The 9/11 Toll on FBI Responders

Source: Federal Bureau of Investigation FBI Crime News (b)

Special Agent Scott McDonough was helping scientists monitor a massive landfill to ensure heavy debris would not cause a catastrophic collapse. That meant taking photos of it from the sky in an FBI helicopter.

For just over three weeks after the terrorist attacks of September 11, 2001, McDonough, then an FBI pilot, flew a helicopter over the Fresh Kills Landfill on Staten Island, New York, as well as over the World Trade Center rubble in Manhattan. He kept the helicopter door open to take those photos, choking down contaminated air that made his throat burn.  

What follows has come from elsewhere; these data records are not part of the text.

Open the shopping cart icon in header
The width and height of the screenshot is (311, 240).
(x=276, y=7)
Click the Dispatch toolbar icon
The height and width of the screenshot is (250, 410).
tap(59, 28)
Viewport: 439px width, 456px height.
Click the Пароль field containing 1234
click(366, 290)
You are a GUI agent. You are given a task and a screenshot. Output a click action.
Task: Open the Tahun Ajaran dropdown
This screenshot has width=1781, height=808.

Crews sent pieces of the buildings and other heavy debris on barges down the Hudson River to Fresh Kills, a landfill about the size of 1,500 football fields. There, other FBI personnel processed the large and complex pieces of evidence.

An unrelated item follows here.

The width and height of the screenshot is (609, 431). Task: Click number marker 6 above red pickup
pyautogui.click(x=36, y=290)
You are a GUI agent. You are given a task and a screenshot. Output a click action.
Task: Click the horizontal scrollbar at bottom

“One of the big concerns is we were putting heavy fill—concrete, cement, metal from these buildings, into a landfill that was made for regular garbage,” McDonough said. “We did multiple photo flights a day trying to help the scientists prevent an environmental catastrophe.”

Nearly 16 years later, in August 2017, McDonough was diagnosed with cancer. He’s one of more than 100 FBI personnel who’ve gotten sick as a result of their response to 9/11. (There may be more, but informing the FBI of an illness is voluntary.) Seventeen FBI personnel have died as a result of these illnesses.